Nostalgic yet not: Liberian peanut soup

Pre-kids, we used to regularly make a dish we called ‘Greg’s chicken’. We’ve mentioned it on here in the past, though you’ll have to forgive us for not digging through the archives to figure out which post it was in. The reason it was dubbed Greg’s chicken is because the recipe (actually entitled Ginger and Peanut Spiced Chicken) came from a YouTube channel called Greg’s Kitchen, hosted by a slightly bonkers Aussie bloke who sometimes made some delicious dishes and sometimes made more questionable things like pizza using leftover KFC. Greg is still around on YouTube, although he seems to have steered more towards food reviews than actually cooking his own stuff these days.

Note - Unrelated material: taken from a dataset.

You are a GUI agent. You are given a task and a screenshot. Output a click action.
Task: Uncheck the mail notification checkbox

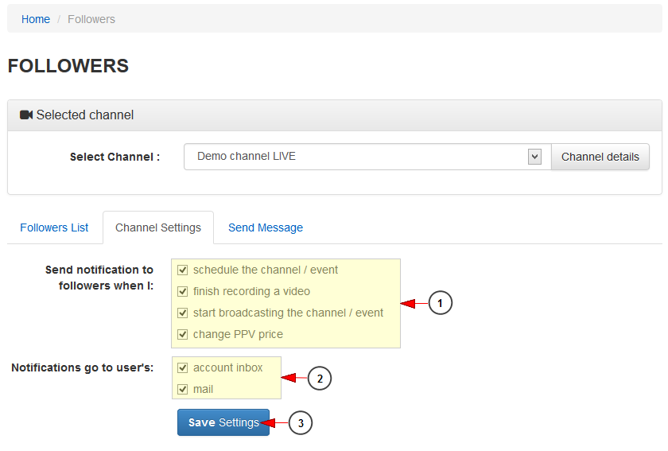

But why are we going on about Greg? Well, the sauce for ‘Greg’s chicken’ was made from sriracha (hence why it was a pre-kids meal), peanut butter, soy sauce, tomato puree, chicken stock, ginger and garlic. If you read the recipe below for Liberian peanut soup (or peanut stew, depending on which recipe you read), you’ll observe that it contains many of the same ingredients. Given that Liberians serve their peanut soup with rice, and we used to always serve Greg’s chicken with rice, it really did feel like we were eating the sauce from our old favourite dinner without the substance.

Peanut soup

Ingredients
1/2 cup (or more) of creamy peanut butter
3 tbsp cooking oil
1 tin of tomatoes (the recipe said 8oz, we only had 16oz but it seemed to work OK)
1 onion, diced
1 tbsp minced garlic
1-2 habanero peppers, diced
2 vegetable stock cubes soaked in 2 1/2 cups of water
Additional 1/2 cup of water
Salt and pepper to taste|
Rice and toasted ground sesame seeds, to serve

Method
1. Heat the oil in a stockpot over medium heat.
2. Add the chopped onion and saute until it turns a light golden brown colour.
3. Add the garlic and stir fry for a few minutes.
4. Add the tinned tomatoes and stir to combine, then stir fry until the liquid has evaporated.
5. Add the peanut butter (as much as you want, basically – we’d recommend even more than the 1/2 cup in the recipe if you like peanut butter) and stir until combined and smooth.
6. Gradually add the vegetable stock while stirring continuously, and keep stirring until the tomatoes and peanut butter are dissolved into the broth.
7. Simmer for 2 minutes, then add the other 1/2 cup of water.
8. Season to taste, then add the habanero and stir to combine.
9. Bring to the boil, then boil for 15-20 minutes, stirring occasionally to prevent it from sticking.
10. Serve with rice and sesame seeds.
Serves 4

Not many photos this time because there really wasn’t much to it. It was nice to have something that wasn’t a chicken stew for a change, but whilst there’s no reason to feel like this wasn’t a full meal (it had protein from the peanuts, carb from the rice and veg from the tomato), it just didn’t seem complete. That’s not to say that it wasn’t tasty: we enjoyed it, particularly after adding sriracha in an homage to Greg’s chicken, and we weren’t hungry afterwards, so having said that, it probably did everything a dinner is supposed to do. Everything, we suppose, except actually excite us.

Nor did it excite our children (who both eat peanut butter like it’s going out of fashion), one of whom who refused to try it at all and one who tried it once but then didn’t go back for seconds. Sigh.

Incidentally, apparently this is also commonly eaten in Gambia, but the Gambian version would incorporate more vegetables – so more like the other stews we’ve been eating recently. We think the texture of the vegetables (not to mention the variety of flavour) would have made this more of a hit. But we do fully acknowledge that it’s our European palates making that judgement, and there was nothing at all wrong with the flavour of this one.